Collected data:
—————

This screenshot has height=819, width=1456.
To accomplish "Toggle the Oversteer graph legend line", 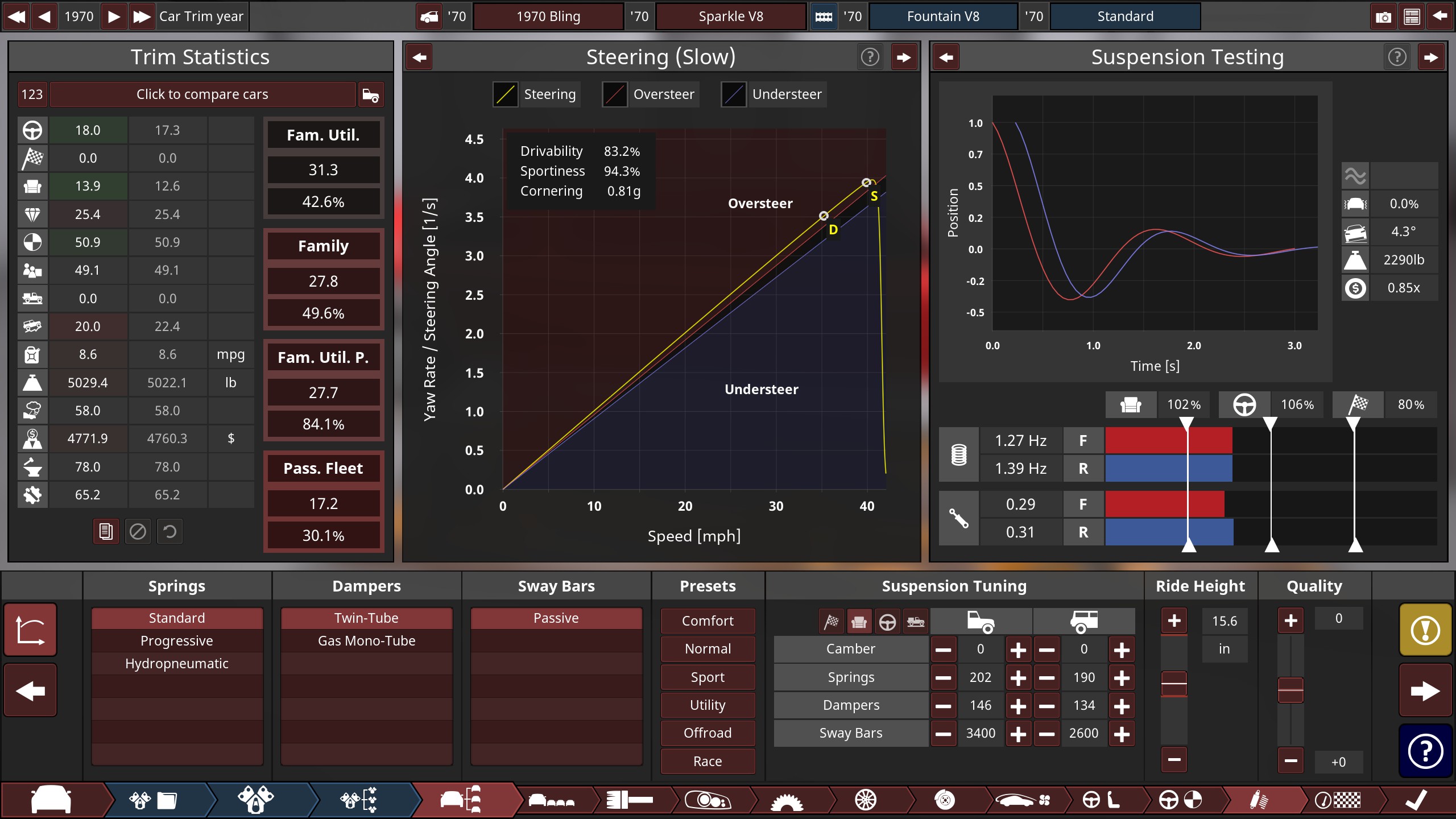I will tap(615, 94).
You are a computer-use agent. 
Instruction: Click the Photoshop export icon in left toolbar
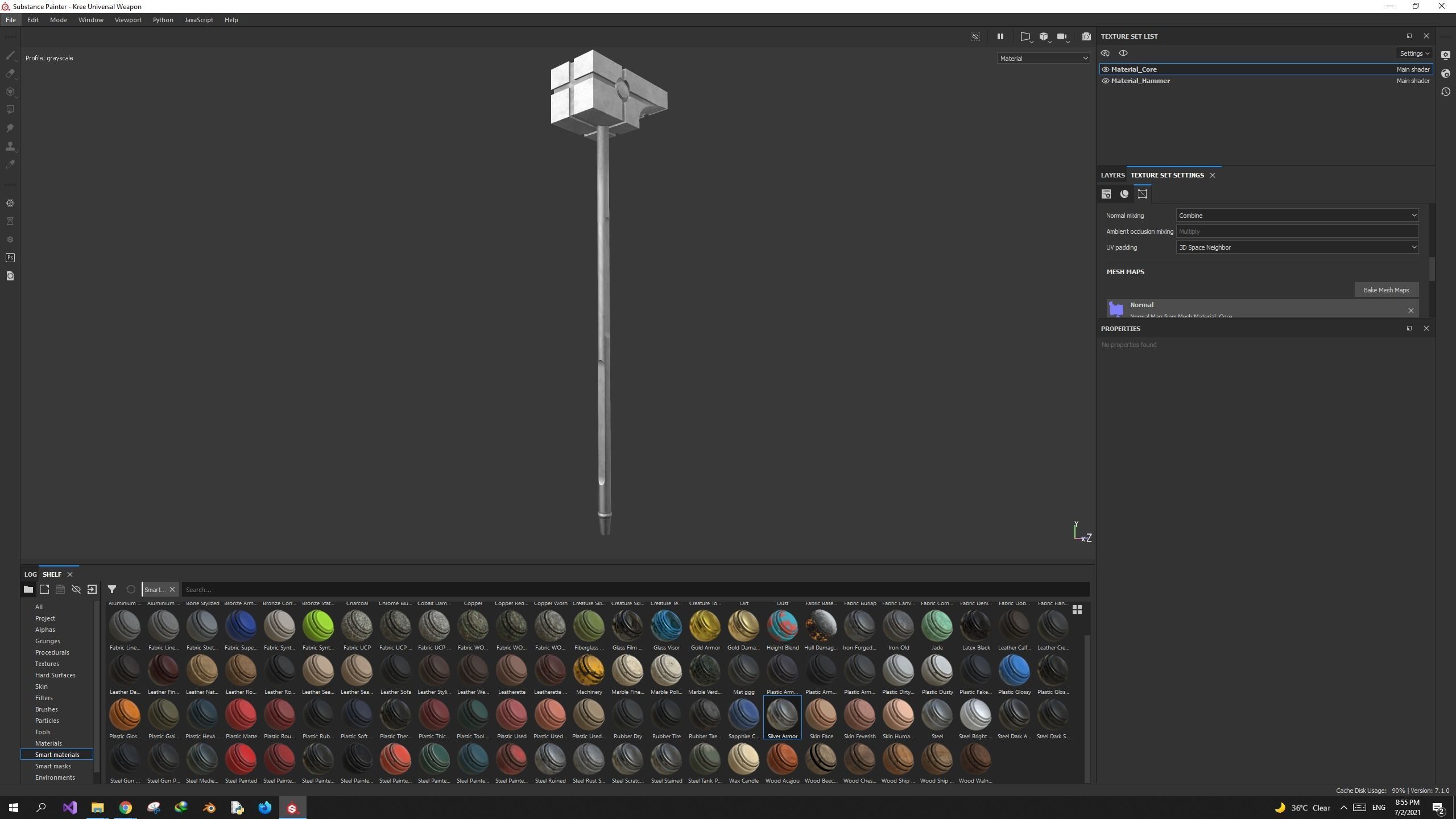point(10,258)
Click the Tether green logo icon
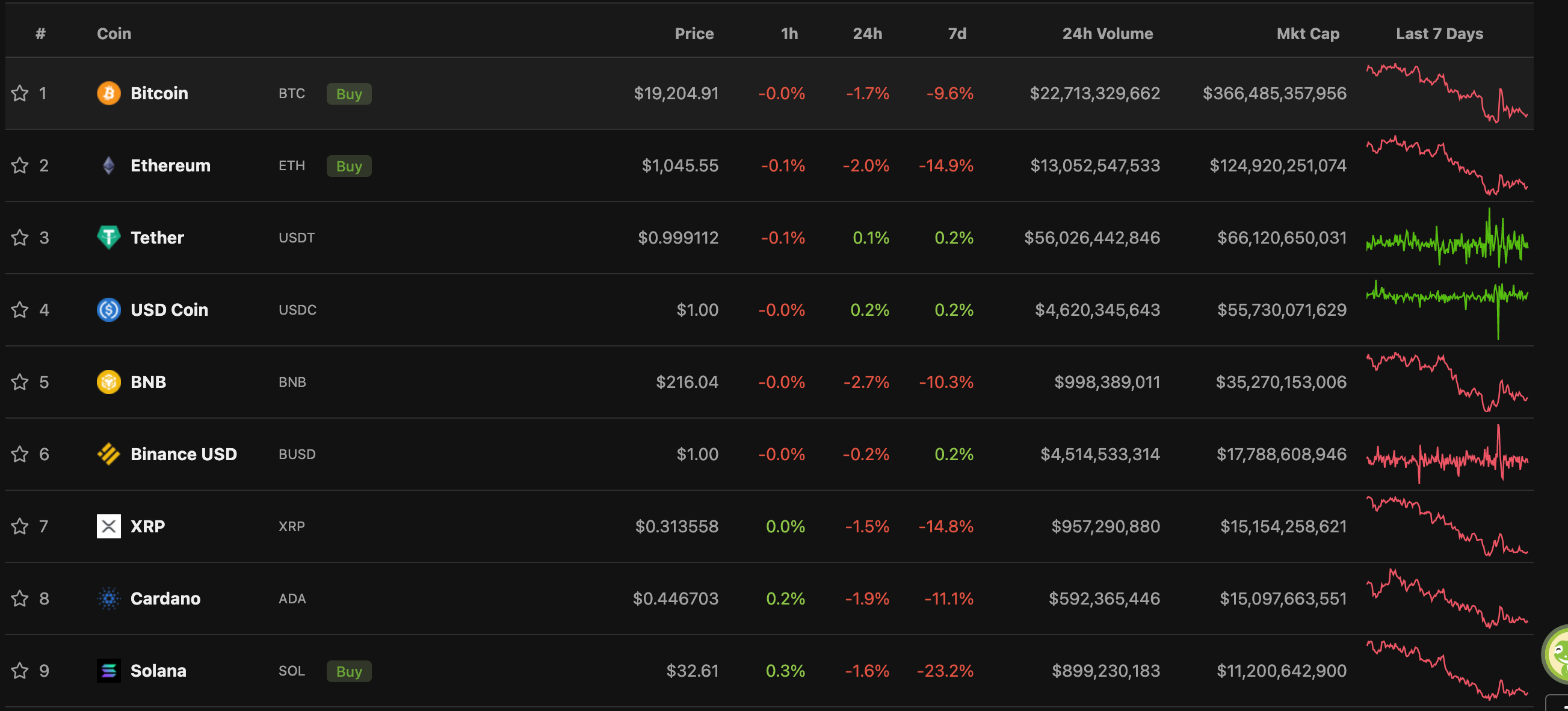The image size is (1568, 711). coord(108,238)
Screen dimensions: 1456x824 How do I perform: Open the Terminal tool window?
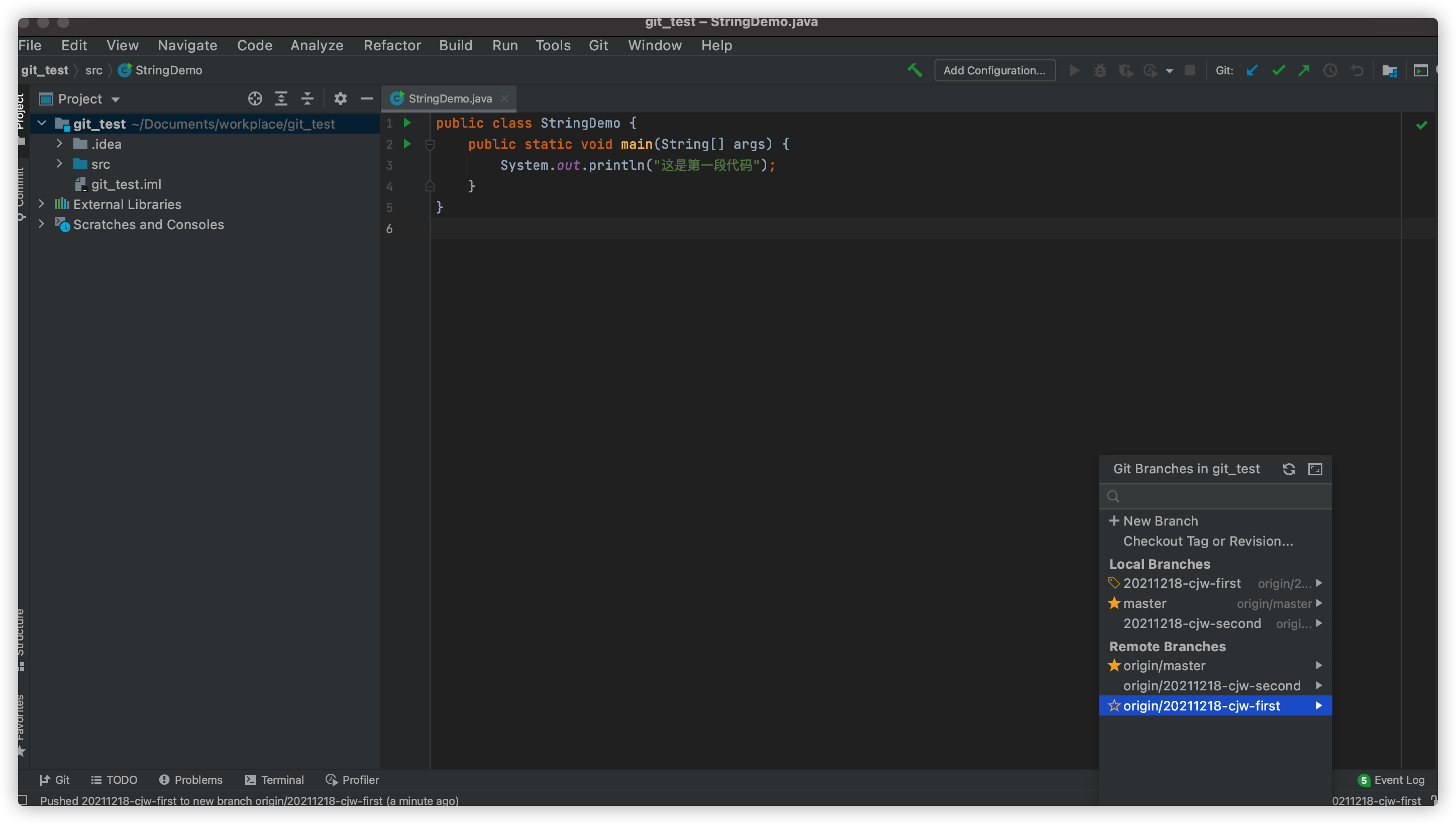(x=274, y=779)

—————

What the task requires: Reproduce nothing but the lines from the line containing "Instruction: Click the" through the last line of the data above, exactly as written and without pictures.

Answer box:
Instruction: Click the Photoshop export icon in left toolbar
point(10,258)
Click the Tether green logo icon
The image size is (1568, 711). coord(108,238)
Screen dimensions: 1456x824 How do I perform: Open the Terminal tool window?
(x=274, y=779)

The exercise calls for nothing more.